The simplest I could come up with is:
signed int max_signed_int = ~(1 << ((sizeof(int) * 8) -1));
signed int min_signed_int = (1 << ((sizeof(int) * 8) -1));
unsigned int max_unsigned_int = ~0U;
unsigned int min_unsigned_int = 0U;
In my system:
// max_signed_int = 2147483647
// min_signed_int = -2147483648
// max_unsigned_int = 4294967295
// min_unsigned_int = 0
Assuming a two's complement processor, use unsigned math:
unsigned ... smax, smin;
smax = ((unsigned ...)0 - (unsigned ...)1) / (unsigned ...) 2;
smin = ~smax;
As it has been pointed here in other solutions, trying to overflow an integer in C is undefined behaviour, but, at least in this case, I think you can get an valid answer, even from the U.B. thing:
The case is tha if you increment a value and compare the new value with the last, you always get a greater value, except on an overflow (in this case you'll get a value lesser or equal ---you don't have more values greater, that's the case in an overflow) So you can try at least:
int i_old = 0, i = 0;
while (++i > i_old)
i_old = i;
printf("MAX_INT guess: %d\n", i_old);
After this loop, you will have got the expected overflow, and old_i will store the last valid number.
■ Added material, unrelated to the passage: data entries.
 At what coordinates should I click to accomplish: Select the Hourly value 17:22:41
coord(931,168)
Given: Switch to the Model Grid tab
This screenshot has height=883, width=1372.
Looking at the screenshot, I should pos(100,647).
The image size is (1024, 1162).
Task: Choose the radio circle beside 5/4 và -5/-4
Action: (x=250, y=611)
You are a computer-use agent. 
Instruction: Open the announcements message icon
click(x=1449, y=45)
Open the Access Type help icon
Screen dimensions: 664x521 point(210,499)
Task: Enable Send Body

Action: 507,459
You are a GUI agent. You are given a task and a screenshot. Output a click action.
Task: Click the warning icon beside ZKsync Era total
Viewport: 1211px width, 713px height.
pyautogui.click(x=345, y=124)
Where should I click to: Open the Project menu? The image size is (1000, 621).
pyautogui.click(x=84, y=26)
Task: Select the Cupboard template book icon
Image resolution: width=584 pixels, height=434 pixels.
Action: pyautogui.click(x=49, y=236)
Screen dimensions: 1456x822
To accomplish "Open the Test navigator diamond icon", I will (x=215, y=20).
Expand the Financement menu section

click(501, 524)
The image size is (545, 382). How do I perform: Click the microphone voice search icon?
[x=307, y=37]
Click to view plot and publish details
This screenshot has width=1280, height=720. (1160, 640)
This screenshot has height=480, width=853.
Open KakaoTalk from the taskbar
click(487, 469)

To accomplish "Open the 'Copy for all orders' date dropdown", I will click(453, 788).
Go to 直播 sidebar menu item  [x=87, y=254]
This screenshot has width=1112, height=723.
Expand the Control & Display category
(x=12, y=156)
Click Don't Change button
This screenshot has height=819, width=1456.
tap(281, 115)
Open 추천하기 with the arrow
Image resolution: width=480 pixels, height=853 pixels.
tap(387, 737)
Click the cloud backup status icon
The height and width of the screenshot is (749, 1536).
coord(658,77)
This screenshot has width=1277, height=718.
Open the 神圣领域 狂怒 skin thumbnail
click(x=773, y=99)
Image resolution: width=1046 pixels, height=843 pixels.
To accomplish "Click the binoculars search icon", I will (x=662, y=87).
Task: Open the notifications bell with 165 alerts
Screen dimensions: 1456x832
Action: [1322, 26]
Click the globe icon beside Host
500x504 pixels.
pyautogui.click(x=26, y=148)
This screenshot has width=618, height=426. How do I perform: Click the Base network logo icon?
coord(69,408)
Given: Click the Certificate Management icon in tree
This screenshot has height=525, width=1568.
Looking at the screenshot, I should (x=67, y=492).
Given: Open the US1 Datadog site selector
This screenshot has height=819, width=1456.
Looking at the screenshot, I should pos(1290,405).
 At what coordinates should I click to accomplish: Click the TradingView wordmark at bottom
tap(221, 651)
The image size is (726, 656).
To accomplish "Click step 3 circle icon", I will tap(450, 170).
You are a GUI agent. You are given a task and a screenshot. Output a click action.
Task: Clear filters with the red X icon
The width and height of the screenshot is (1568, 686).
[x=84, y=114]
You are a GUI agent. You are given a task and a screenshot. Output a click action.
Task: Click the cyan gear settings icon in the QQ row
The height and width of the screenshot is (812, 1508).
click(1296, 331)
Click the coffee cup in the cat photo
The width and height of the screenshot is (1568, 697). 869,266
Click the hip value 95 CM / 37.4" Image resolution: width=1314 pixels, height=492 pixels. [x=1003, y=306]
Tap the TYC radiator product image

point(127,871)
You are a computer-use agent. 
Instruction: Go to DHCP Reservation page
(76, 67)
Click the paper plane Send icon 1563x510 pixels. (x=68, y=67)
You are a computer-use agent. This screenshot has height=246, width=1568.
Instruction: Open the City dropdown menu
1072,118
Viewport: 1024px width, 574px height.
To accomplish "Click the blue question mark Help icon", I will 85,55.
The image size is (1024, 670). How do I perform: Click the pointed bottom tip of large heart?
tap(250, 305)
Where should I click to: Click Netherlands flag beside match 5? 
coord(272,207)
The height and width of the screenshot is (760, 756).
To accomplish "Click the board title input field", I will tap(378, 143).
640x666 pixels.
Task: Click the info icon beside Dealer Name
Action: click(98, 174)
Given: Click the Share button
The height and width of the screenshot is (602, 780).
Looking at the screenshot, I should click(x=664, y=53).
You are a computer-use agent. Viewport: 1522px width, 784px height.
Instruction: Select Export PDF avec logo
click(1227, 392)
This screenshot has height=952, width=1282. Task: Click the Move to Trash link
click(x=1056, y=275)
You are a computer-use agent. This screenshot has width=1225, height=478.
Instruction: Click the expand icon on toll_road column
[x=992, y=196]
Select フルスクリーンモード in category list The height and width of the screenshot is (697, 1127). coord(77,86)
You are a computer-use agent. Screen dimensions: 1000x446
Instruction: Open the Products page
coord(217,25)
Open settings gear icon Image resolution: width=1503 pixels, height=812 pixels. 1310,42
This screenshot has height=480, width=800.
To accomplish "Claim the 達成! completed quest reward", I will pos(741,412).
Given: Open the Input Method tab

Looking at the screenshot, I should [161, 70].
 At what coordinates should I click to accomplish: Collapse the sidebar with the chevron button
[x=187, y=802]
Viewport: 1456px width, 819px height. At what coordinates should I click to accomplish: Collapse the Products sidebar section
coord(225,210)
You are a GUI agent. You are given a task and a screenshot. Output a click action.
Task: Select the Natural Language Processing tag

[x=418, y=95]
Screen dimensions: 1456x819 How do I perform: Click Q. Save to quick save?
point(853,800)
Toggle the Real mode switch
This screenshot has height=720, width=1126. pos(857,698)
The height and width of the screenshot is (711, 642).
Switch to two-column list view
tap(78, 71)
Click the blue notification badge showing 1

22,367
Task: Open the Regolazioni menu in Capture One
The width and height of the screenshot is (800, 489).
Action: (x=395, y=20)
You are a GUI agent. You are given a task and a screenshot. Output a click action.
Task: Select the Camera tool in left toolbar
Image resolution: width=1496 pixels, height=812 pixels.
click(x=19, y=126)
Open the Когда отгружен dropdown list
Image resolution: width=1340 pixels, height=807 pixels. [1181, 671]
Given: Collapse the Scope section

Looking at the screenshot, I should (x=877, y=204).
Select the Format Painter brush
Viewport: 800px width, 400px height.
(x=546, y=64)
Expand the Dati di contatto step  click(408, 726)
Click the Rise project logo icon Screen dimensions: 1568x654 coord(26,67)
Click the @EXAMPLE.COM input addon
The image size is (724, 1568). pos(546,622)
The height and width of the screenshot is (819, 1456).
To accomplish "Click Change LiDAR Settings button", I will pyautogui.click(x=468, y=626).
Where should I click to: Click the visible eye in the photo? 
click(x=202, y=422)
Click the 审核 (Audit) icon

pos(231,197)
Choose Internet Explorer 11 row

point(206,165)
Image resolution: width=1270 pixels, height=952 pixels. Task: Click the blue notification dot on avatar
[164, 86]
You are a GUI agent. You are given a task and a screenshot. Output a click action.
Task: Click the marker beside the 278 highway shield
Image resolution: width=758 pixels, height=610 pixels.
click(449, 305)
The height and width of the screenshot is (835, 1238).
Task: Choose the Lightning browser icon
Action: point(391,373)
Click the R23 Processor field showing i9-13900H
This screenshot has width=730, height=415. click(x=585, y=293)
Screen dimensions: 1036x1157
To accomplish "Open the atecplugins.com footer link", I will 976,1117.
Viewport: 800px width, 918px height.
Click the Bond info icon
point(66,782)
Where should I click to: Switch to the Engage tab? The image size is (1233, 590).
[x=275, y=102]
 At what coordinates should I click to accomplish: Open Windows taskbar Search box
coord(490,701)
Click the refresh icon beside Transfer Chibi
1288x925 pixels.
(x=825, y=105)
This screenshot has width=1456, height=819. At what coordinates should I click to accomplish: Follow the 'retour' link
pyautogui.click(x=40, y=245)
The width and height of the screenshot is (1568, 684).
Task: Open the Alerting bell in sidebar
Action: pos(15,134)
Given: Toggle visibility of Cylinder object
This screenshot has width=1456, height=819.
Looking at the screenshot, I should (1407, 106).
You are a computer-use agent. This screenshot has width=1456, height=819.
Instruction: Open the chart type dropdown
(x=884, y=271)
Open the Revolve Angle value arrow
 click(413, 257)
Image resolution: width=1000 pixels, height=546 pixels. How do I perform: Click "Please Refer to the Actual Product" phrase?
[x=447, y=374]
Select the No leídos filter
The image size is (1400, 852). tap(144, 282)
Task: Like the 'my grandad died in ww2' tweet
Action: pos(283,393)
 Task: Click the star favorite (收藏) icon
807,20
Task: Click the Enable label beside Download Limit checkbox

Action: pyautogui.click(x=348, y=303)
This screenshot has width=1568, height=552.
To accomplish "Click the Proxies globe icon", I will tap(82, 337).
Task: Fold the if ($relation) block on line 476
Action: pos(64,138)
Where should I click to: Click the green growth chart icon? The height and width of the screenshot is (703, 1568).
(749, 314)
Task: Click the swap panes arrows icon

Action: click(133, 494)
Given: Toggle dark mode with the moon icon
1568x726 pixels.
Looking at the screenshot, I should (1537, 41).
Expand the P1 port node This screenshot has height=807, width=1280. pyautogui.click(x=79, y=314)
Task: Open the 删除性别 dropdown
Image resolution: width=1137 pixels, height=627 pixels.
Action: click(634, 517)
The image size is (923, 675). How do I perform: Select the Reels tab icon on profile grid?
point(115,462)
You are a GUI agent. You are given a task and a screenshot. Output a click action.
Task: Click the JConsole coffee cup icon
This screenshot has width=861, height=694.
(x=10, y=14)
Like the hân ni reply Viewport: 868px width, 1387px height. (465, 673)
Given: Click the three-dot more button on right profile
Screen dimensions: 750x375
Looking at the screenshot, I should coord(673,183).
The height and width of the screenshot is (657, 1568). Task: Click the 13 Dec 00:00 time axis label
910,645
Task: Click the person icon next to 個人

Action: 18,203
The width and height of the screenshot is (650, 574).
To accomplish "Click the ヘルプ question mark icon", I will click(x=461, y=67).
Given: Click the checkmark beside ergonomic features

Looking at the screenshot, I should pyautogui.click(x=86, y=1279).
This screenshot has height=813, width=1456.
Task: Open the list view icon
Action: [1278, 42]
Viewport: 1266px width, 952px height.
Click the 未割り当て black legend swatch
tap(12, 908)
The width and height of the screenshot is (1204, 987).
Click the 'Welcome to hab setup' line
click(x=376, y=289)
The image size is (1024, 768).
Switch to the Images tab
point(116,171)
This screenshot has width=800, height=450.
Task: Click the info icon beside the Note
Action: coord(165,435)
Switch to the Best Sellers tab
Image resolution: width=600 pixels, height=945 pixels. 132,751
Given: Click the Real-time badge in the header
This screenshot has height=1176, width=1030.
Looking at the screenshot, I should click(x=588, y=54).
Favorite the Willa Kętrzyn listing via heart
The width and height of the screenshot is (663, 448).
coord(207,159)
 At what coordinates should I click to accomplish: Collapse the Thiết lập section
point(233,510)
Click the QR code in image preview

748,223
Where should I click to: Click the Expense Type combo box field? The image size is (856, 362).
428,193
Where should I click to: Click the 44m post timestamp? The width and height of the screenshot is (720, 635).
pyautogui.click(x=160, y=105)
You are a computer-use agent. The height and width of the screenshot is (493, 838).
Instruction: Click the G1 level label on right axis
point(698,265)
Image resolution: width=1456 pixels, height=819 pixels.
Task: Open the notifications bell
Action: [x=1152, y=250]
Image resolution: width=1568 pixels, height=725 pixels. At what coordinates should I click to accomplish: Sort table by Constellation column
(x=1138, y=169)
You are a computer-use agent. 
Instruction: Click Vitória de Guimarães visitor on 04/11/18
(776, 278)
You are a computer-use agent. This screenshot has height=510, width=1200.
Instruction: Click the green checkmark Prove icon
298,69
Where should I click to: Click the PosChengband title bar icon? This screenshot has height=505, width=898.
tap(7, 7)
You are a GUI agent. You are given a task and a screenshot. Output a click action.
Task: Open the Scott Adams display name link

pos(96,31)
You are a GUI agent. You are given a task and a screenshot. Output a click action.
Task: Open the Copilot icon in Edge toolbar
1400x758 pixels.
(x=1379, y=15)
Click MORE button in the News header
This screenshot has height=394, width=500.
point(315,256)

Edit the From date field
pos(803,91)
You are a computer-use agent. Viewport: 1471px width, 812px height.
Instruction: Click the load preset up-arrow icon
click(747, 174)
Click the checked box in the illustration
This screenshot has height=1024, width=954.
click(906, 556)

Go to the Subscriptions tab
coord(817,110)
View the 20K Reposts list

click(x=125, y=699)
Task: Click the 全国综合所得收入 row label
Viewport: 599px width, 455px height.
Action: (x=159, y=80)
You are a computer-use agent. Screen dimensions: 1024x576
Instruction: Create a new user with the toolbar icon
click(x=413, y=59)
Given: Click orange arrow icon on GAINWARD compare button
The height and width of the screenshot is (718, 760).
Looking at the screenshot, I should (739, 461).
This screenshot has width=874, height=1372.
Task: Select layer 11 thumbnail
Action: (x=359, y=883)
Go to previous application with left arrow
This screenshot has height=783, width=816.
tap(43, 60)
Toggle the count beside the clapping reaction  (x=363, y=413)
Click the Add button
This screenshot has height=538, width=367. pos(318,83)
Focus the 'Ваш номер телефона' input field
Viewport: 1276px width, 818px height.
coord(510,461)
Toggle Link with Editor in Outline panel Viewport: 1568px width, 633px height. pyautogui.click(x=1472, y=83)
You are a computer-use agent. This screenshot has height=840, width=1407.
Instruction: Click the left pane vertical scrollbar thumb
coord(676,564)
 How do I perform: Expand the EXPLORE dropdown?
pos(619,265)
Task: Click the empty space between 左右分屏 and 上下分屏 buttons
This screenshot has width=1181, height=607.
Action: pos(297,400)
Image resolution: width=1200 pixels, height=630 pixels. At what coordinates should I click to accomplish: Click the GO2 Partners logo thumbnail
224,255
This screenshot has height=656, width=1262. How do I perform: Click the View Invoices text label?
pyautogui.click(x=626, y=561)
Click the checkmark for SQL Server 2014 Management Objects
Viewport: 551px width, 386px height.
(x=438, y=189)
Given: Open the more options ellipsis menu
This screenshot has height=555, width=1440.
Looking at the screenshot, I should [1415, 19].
Of course, in case you go down, you'll have to use this snippet of code:
int i_old = 0, i = 0;
while (--i < i_old)
i_old = i;
printf("MIN_INT guess: %d\n", i_old);
Of course, U.B. can even mean program stopping run (in this case, you'll have to put traces, to get at least the last value printed)
By the way, in the ancient times of K&R, integers used to be 16bit wide, a value easily accessible by counting up (easier than now, try 64bit integers overflow from 0 up)
I would use the properties of two's complement to compute the values.
unsigned int uint_max = ~0U;
signed int int_max = uint_max >> 1;
signed int int_min1 = (-int_max - 1);
signed int int_min2 = ~int_max;
2^3 is 1000. 2^3 - 1 is 0111. 2^4 - 1 is 1111.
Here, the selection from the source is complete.